Mein Großvater Hugo Paterno ist mir ein Unbekannter, ein Fremder, mit dem ich kein klares Bild und, wenn überhaupt, Emotionen zweiter und dritter Hand verbinde – und der zugleich, in geisterhafter Gleichzeitigkeit, als Vater meines eigenen Vaters letztlich dafür verantwortlich ist, dass ich über sein Leben und Sterben berichte.¹
Hugo Paterno ist innerhalb seiner Familie, inner- und außerhalb seines Heimatorts Lustenau ein Vergessener. Die wenigen Darstellungen seiner Lebensspuren, im Abstand von Jahrzehnten in Zeitungen und historischen Überblicksartikeln verstreut publiziert, entbehrten zumeist jeder gesicherten Grundlage, sie waren und sind schlicht falsch. Seine Biografie wurde schon immer verzerrt dargestellt. Man gab sich damit zufrieden, von seinem Sterben 1944 unter dem Fallbeil zu berichten, und verabsäumte dabei, nach den Einzelheiten seines Lebens zu fragen; das schwarzdüstere Schlussbild überdeckte den Rest. Niemand fragte nach, kaum jemand hakte ein. Die Antwort auf jedes Nachbohren war Stillschweigen.
Hugo Paternos Geschichte steht für vieles, wenn es um das Stillhalten und Schweigen nach 1945 geht. Nicht nur die Täter verstummten, die Opfer richteten sich ebenfalls in ihrer Wortlosigkeit ein. Sein Schicksal bot dem Schweigen tausend Türen. Man nahm in Kauf, dass der Großvater für seine konsequente Haltung den Preis des Vernichtet- und Vergessenwerdens entrichten musste, und man verabsäumte – über dem kaum je gezeigten Stolz, auf der richtigen Seite der Geschichte zu stehen, nämlich auf jener der Opfer – nach den näheren Umständen seines Lebens und Sterbens zu fragen. Im Juli 1944, als er enthauptet wurde, räumten die Nazis mit ihren Gegnern an der inneren Front gnadenlos auf, Widerstand zwecklos. Nach 1945 wollte man mit den Widerständlern nichts zu tun haben, die Familien blieben unter sich, die Opfer wurden in kleinem Rahmen gewürdigt, ihre Nachleben oft nicht über die Zeit gerettet.

■ ■ ■ ■ ■ ■ ■

_AUFGABE 1_. Prüfe anhand des Textauszugs über Hugo Paterno, ob die folgenden Aussagen zutreffen, und antworte jeweils mit Ja oder Nein sowie dem entscheidenden Wortlaut als wörtlichem Zitat: (a) Hugo Paterno starb 1944 unter dem Fallbeil. (b) Die bisherigen Darstellungen seines Lebens beruhten auf einer gesicherten Grundlage. (c) Nach 1945 schwiegen nur die Täter.
_AUFGABE 2_. Wie heißt laut dem Textauszug über Hugo Paterno sein Heimatort?
_AUFGABE 3_. Führe den Textauszug über Hugo Paterno nach seinem letzten Satz im selben Ton weiter.
Die Datensätze haben mit dem Textauszug nichts zu tun.

■ ■ ■ ■ ■ ■ ■

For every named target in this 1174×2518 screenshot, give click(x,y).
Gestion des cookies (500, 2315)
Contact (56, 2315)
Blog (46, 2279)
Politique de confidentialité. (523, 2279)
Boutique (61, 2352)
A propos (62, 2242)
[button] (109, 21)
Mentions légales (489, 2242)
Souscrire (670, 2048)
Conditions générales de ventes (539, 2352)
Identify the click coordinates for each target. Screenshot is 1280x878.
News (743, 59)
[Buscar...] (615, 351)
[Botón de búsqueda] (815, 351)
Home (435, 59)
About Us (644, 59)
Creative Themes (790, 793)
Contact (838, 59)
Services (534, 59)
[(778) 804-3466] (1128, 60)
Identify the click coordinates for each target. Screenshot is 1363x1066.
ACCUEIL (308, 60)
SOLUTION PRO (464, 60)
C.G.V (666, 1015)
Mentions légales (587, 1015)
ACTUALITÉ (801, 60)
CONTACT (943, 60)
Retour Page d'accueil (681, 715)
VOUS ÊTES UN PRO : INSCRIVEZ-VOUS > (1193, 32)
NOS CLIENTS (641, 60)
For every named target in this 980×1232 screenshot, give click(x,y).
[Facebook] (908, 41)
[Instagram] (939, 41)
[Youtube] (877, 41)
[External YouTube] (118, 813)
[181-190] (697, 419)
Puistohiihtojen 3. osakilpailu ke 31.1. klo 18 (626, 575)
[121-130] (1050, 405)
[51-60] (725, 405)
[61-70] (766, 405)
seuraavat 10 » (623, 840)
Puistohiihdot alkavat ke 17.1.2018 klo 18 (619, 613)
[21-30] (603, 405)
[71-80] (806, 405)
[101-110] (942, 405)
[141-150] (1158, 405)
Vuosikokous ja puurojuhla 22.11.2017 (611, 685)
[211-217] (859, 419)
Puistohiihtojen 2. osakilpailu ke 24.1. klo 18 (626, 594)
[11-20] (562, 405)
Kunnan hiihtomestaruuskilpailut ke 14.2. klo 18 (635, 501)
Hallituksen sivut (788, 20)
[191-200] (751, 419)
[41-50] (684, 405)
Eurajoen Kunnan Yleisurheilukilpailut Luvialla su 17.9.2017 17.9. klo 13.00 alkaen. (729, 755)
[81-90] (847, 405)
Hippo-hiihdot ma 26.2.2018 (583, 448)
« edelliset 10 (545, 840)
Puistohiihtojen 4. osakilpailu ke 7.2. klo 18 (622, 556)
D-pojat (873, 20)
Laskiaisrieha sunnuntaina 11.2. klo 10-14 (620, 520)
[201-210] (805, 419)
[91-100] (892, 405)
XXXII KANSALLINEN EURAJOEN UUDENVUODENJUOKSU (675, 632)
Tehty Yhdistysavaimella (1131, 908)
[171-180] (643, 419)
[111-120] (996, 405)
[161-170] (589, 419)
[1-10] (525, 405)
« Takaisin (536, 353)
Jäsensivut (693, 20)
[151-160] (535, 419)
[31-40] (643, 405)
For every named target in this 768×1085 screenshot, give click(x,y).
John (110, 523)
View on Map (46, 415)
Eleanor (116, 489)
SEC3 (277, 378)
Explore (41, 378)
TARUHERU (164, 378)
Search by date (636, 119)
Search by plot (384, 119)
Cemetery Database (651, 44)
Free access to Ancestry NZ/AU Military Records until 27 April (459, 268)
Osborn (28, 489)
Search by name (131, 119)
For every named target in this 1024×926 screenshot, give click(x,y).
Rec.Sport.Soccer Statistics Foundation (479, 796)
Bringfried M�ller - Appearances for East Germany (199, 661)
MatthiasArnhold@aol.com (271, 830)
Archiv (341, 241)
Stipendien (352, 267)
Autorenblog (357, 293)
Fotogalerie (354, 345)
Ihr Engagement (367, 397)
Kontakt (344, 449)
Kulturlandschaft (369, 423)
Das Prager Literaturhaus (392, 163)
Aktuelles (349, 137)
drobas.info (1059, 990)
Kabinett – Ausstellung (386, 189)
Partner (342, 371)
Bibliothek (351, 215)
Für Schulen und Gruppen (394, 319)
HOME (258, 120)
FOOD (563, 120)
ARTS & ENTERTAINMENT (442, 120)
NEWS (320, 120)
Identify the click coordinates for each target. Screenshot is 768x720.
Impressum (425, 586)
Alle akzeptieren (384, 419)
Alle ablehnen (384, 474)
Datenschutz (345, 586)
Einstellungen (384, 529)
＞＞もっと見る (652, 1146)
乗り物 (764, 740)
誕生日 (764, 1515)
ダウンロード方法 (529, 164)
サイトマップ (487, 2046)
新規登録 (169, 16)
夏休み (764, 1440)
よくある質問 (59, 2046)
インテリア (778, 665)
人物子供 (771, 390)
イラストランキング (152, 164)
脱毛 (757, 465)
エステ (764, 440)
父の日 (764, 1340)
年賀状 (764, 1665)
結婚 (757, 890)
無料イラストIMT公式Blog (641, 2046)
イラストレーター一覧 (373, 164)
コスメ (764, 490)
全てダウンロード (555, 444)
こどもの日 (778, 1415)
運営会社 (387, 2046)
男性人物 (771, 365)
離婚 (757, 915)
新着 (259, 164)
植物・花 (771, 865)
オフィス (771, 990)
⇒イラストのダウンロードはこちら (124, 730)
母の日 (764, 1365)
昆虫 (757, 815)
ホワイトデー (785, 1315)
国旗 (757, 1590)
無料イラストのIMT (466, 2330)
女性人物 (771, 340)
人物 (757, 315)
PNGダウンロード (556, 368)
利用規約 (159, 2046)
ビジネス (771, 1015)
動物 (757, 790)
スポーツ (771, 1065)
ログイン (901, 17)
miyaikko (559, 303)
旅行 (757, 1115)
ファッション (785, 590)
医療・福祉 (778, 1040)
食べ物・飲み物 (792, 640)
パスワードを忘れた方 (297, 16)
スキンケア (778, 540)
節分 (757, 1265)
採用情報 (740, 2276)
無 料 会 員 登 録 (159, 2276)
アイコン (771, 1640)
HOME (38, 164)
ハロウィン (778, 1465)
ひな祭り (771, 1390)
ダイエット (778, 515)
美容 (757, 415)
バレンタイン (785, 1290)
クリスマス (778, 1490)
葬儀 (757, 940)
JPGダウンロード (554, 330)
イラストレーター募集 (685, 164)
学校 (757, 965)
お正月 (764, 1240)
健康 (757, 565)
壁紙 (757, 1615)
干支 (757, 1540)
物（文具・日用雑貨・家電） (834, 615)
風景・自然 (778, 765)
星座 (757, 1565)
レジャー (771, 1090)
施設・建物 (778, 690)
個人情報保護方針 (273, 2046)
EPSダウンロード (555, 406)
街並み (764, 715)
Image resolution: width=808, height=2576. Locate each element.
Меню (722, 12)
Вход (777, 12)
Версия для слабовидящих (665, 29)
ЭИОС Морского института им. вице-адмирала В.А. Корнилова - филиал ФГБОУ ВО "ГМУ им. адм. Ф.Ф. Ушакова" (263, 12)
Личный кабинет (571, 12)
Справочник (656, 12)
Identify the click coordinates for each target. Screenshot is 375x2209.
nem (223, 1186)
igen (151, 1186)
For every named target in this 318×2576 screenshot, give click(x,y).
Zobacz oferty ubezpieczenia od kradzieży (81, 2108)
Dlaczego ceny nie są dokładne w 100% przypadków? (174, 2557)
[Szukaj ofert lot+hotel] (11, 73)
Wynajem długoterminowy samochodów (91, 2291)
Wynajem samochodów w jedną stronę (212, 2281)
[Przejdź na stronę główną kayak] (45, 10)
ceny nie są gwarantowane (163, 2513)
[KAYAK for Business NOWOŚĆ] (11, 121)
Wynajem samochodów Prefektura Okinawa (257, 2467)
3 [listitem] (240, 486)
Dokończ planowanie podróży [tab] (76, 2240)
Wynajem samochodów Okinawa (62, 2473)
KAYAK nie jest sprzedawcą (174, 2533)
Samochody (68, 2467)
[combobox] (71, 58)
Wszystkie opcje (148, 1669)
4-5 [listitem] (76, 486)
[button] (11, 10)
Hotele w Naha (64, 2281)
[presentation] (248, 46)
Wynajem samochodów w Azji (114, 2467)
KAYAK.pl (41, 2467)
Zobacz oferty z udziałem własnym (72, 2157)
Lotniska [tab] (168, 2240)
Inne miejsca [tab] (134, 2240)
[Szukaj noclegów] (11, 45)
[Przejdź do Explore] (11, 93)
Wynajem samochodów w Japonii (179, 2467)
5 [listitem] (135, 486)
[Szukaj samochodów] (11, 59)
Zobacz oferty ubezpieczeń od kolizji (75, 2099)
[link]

■ ■ ■ ■ ■ ■ ■

_ERGEBNIS 1_.
(a) Ja – „Man gab sich damit zufrieden, von seinem Sterben 1944 unter dem Fallbeil zu berichten"
(b) Nein – „entbehrten zumeist jeder gesicherten Grundlage, sie waren und sind schlicht falsch"
(c) Nein – „Nicht nur die Täter verstummten, die Opfer richteten sich ebenfalls in ihrer Wortlosigkeit ein."

_ERGEBNIS 2_. Lustenau

_ERGEBNIS 3_.
„So ich noch lebe …" erzählt auf Basis erstmals eingesehener Dokumente, die während der Jahrzehnte unbeachtet in tiefen Kellern lagerten, verschollen geglaubter Fotos und Briefe vom Leben und Sterben Hugo Paternos. Bei all dem kann ich aber nie so tun, als kannte ich ihn.
Es brauchte mein halbes Leben, damit ich mich, als eines seiner sieben Enkelkinder, auf seine verwischten Spuren machte, auf die Suche nach dem Großvater, der er nie war. Hugo war 48 Jahre alt, als er starb, genauso alt, wie ich, sein Enkel, heute bin.
Als ich Kind war, hieß es, Hugo sei enthauptet worden. „Guillotiniert" ist ein schwieriges Wort für ein Kind, einmal der Aussprache wegen, vielmehr dem Sinn nach. Dem Großvater wurde der Kopf abgeschlagen? Hugos Haupt fiel unter dem Fallbeil? Opa geköpft? In unserer Familie wurde von dem fernen Verwandten mit abgetrenntem Kopf nie viel Aufhebens gemacht. Der Opa ohne Kopf und ohne Geschichte war dem Kind bald so selbstverständlich wie dem Nachbarsbuben sein leibhaftiger Großvater, der auf der Holzbank in der Sonne saß.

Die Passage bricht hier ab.